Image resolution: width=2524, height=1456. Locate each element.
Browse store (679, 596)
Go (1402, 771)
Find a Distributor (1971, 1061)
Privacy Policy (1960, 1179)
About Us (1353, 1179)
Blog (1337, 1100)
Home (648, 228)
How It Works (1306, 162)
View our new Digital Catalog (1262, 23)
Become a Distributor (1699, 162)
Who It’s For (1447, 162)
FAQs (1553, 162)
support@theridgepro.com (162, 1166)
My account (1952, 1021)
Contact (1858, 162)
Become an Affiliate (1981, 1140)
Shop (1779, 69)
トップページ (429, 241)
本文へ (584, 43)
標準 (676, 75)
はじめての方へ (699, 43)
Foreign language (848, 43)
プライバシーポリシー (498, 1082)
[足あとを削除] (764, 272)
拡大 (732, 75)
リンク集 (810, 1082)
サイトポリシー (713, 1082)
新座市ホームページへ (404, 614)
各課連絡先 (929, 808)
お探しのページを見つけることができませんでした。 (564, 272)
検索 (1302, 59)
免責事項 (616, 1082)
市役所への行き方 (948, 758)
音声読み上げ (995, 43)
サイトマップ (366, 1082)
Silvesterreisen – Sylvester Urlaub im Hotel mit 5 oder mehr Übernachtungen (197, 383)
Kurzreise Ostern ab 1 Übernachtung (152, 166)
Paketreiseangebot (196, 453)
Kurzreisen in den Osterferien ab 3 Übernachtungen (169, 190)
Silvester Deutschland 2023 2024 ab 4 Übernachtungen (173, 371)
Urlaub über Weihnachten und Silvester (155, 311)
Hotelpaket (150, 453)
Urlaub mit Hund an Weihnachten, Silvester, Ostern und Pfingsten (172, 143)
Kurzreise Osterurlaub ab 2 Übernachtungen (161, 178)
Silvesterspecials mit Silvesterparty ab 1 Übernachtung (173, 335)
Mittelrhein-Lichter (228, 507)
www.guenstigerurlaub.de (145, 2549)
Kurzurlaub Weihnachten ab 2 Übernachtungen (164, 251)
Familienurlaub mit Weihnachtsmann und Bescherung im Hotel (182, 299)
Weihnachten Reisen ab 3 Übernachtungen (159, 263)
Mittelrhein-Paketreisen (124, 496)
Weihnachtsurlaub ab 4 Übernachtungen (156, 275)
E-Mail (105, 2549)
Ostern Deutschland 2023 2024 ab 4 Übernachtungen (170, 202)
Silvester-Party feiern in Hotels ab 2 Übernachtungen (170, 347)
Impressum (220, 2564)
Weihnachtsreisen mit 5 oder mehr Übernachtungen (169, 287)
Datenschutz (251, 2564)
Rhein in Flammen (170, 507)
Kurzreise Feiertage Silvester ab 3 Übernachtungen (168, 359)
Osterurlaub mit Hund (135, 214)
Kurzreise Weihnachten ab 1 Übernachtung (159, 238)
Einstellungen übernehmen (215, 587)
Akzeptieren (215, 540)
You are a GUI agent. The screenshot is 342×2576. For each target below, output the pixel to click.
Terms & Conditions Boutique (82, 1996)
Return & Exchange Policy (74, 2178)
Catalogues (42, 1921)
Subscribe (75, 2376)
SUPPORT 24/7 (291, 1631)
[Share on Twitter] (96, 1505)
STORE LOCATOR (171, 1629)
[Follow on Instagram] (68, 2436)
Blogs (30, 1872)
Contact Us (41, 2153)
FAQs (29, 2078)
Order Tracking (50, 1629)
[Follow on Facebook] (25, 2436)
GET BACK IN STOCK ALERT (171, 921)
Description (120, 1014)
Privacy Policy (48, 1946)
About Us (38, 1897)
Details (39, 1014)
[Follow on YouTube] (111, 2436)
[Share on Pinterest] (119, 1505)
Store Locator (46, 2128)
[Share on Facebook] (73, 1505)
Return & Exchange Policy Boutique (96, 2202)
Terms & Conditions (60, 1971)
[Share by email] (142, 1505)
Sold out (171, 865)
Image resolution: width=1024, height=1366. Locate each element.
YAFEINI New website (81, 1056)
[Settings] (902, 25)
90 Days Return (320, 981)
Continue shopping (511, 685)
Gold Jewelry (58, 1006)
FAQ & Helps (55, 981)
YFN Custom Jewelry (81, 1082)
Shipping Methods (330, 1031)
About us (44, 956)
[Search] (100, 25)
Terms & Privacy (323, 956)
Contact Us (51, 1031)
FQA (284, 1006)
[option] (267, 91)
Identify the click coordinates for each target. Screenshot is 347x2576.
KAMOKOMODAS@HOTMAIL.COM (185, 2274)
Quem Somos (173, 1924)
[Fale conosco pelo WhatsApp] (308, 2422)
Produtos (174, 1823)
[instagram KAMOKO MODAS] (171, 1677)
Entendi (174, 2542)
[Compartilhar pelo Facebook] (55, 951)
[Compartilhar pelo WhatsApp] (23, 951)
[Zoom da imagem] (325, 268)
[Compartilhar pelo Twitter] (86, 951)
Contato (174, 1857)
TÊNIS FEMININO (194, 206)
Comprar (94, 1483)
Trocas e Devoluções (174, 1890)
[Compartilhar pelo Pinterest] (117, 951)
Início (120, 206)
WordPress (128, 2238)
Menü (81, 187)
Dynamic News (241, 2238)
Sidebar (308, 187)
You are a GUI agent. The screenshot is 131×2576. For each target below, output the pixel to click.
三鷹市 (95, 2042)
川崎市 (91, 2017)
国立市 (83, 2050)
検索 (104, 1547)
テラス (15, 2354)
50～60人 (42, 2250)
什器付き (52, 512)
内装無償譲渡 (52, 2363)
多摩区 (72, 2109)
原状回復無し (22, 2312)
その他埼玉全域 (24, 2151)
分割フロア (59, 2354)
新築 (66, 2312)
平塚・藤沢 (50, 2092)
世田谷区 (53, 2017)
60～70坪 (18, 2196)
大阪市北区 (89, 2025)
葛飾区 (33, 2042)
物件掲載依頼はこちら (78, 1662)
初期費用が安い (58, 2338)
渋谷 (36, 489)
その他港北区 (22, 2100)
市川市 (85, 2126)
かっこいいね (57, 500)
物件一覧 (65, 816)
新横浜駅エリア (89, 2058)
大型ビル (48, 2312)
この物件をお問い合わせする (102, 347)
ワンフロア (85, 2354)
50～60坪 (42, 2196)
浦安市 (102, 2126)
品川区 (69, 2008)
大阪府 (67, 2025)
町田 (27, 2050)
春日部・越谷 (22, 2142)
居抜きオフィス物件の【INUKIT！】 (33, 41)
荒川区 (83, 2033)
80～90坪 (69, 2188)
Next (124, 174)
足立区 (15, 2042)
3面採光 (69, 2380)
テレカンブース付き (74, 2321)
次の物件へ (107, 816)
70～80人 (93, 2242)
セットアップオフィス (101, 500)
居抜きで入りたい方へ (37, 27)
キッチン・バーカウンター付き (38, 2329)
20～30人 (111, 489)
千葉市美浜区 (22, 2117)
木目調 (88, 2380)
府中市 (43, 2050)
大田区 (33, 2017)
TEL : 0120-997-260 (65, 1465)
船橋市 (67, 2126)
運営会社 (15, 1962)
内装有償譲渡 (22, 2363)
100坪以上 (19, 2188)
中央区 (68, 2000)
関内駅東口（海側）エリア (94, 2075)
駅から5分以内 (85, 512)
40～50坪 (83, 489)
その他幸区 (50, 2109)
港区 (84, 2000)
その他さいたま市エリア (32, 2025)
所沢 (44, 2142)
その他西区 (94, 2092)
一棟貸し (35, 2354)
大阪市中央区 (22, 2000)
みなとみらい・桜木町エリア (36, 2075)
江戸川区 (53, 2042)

**WHAT YOU WILL DO:** What you return must be the entries, given again word for word.

**THE COMPLETED TASK:**
Image resolution: width=2524, height=1456. Locate each element.
Browse store (679, 596)
Go (1402, 771)
Find a Distributor (1971, 1061)
Privacy Policy (1960, 1179)
About Us (1353, 1179)
Blog (1337, 1100)
Home (648, 228)
How It Works (1306, 162)
View our new Digital Catalog (1262, 23)
Become a Distributor (1699, 162)
Who It’s For (1447, 162)
FAQs (1553, 162)
support@theridgepro.com (162, 1166)
My account (1952, 1021)
Contact (1858, 162)
Become an Affiliate (1981, 1140)
Shop (1779, 69)
トップページ (429, 241)
本文へ (584, 43)
標準 (676, 75)
はじめての方へ (699, 43)
Foreign language (848, 43)
プライバシーポリシー (498, 1082)
[足あとを削除] (764, 272)
拡大 (732, 75)
リンク集 (810, 1082)
サイトポリシー (713, 1082)
新座市ホームページへ (404, 614)
各課連絡先 (929, 808)
お探しのページを見つけることができませんでした。 (564, 272)
検索 (1302, 59)
免責事項 (616, 1082)
市役所への行き方 (948, 758)
音声読み上げ (995, 43)
サイトマップ (366, 1082)
Silvesterreisen – Sylvester Urlaub im Hotel mit 5 oder mehr Übernachtungen (197, 383)
Kurzreise Ostern ab 1 Übernachtung (152, 166)
Paketreiseangebot (196, 453)
Kurzreisen in den Osterferien ab 3 Übernachtungen (169, 190)
Silvester Deutschland 2023 2024 ab 4 Übernachtungen (173, 371)
Urlaub über Weihnachten und Silvester (155, 311)
Hotelpaket (150, 453)
Urlaub mit Hund an Weihnachten, Silvester, Ostern und Pfingsten (172, 143)
Kurzreise Osterurlaub ab 2 Übernachtungen (161, 178)
Silvesterspecials mit Silvesterparty ab 1 Übernachtung (173, 335)
Mittelrhein-Lichter (228, 507)
www.guenstigerurlaub.de (145, 2549)
Kurzurlaub Weihnachten ab 2 Übernachtungen (164, 251)
Familienurlaub mit Weihnachtsmann und Bescherung im Hotel (182, 299)
Weihnachten Reisen ab 3 Übernachtungen (159, 263)
Mittelrhein-Paketreisen (124, 496)
Weihnachtsurlaub ab 4 Übernachtungen (156, 275)
E-Mail (105, 2549)
Ostern Deutschland 2023 2024 ab 4 Übernachtungen (170, 202)
Silvester-Party feiern in Hotels ab 2 Übernachtungen (170, 347)
Impressum (220, 2564)
Weihnachtsreisen mit 5 oder mehr Übernachtungen (169, 287)
Datenschutz (251, 2564)
Rhein in Flammen (170, 507)
Kurzreise Feiertage Silvester ab 3 Übernachtungen (168, 359)
Osterurlaub mit Hund (135, 214)
Kurzreise Weihnachten ab 1 Übernachtung (159, 238)
Einstellungen übernehmen (215, 587)
Akzeptieren (215, 540)
You are a GUI agent. The screenshot is 342×2576. For each target below, output the pixel to click.
Terms & Conditions Boutique (82, 1996)
Return & Exchange Policy (74, 2178)
Catalogues (42, 1921)
Subscribe (75, 2376)
SUPPORT 24/7 (291, 1631)
[Share on Twitter] (96, 1505)
STORE LOCATOR (171, 1629)
[Follow on Instagram] (68, 2436)
Blogs (30, 1872)
Contact Us (41, 2153)
FAQs (29, 2078)
Order Tracking (50, 1629)
[Follow on Facebook] (25, 2436)
GET BACK IN STOCK ALERT (171, 921)
Description (120, 1014)
Privacy Policy (48, 1946)
About Us (38, 1897)
Details (39, 1014)
[Follow on YouTube] (111, 2436)
[Share on Pinterest] (119, 1505)
Store Locator (46, 2128)
[Share on Facebook] (73, 1505)
Return & Exchange Policy Boutique (96, 2202)
Terms & Conditions (60, 1971)
[Share by email] (142, 1505)
Sold out (171, 865)
Image resolution: width=1024, height=1366. Locate each element.
YAFEINI New website (81, 1056)
[Settings] (902, 25)
90 Days Return (320, 981)
Continue shopping (511, 685)
Gold Jewelry (58, 1006)
FAQ & Helps (55, 981)
YFN Custom Jewelry (81, 1082)
Shipping Methods (330, 1031)
About us (44, 956)
[Search] (100, 25)
Terms & Privacy (323, 956)
Contact Us (51, 1031)
FQA (284, 1006)
[option] (267, 91)
Identify the click coordinates for each target. Screenshot is 347x2576.
KAMOKOMODAS@HOTMAIL.COM (185, 2274)
Quem Somos (173, 1924)
[Fale conosco pelo WhatsApp] (308, 2422)
Produtos (174, 1823)
[instagram KAMOKO MODAS] (171, 1677)
Entendi (174, 2542)
[Compartilhar pelo Facebook] (55, 951)
[Compartilhar pelo WhatsApp] (23, 951)
[Zoom da imagem] (325, 268)
[Compartilhar pelo Twitter] (86, 951)
Contato (174, 1857)
TÊNIS FEMININO (194, 206)
Comprar (94, 1483)
Trocas e Devoluções (174, 1890)
[Compartilhar pelo Pinterest] (117, 951)
Início (120, 206)
WordPress (128, 2238)
Menü (81, 187)
Dynamic News (241, 2238)
Sidebar (308, 187)
You are a GUI agent. The screenshot is 131×2576. For each target below, output the pixel to click.
三鷹市 (95, 2042)
川崎市 (91, 2017)
国立市 (83, 2050)
検索 (104, 1547)
テラス (15, 2354)
50～60人 (42, 2250)
什器付き (52, 512)
内装無償譲渡 (52, 2363)
多摩区 (72, 2109)
原状回復無し (22, 2312)
その他埼玉全域 (24, 2151)
分割フロア (59, 2354)
新築 (66, 2312)
平塚・藤沢 (50, 2092)
世田谷区 (53, 2017)
60～70坪 (18, 2196)
大阪市北区 (89, 2025)
葛飾区 (33, 2042)
物件掲載依頼はこちら (78, 1662)
初期費用が安い (58, 2338)
渋谷 (36, 489)
その他港北区 (22, 2100)
市川市 (85, 2126)
かっこいいね (57, 500)
物件一覧 (65, 816)
新横浜駅エリア (89, 2058)
大型ビル (48, 2312)
この物件をお問い合わせする (102, 347)
ワンフロア (85, 2354)
50～60坪 (42, 2196)
浦安市 (102, 2126)
品川区 (69, 2008)
大阪府 (67, 2025)
町田 (27, 2050)
春日部・越谷 (22, 2142)
居抜きオフィス物件の【INUKIT！】 (33, 41)
荒川区 (83, 2033)
80～90坪 (69, 2188)
Next (124, 174)
足立区 (15, 2042)
3面採光 (69, 2380)
テレカンブース付き (74, 2321)
次の物件へ (107, 816)
70～80人 (93, 2242)
セットアップオフィス (101, 500)
居抜きで入りたい方へ (37, 27)
キッチン・バーカウンター付き (38, 2329)
20～30人 (111, 489)
千葉市美浜区 (22, 2117)
木目調 (88, 2380)
府中市 (43, 2050)
大田区 (33, 2017)
TEL : 0120-997-260 (65, 1465)
船橋市 (67, 2126)
運営会社 (15, 1962)
内装有償譲渡 (22, 2363)
100坪以上 (19, 2188)
中央区 (68, 2000)
関内駅東口（海側）エリア (94, 2075)
駅から5分以内 (85, 512)
40～50坪 (83, 489)
その他幸区 (50, 2109)
港区 (84, 2000)
その他さいたま市エリア (32, 2025)
所沢 (44, 2142)
その他西区 (94, 2092)
一棟貸し (35, 2354)
大阪市中央区 (22, 2000)
みなとみらい・桜木町エリア (36, 2075)
江戸川区 (53, 2042)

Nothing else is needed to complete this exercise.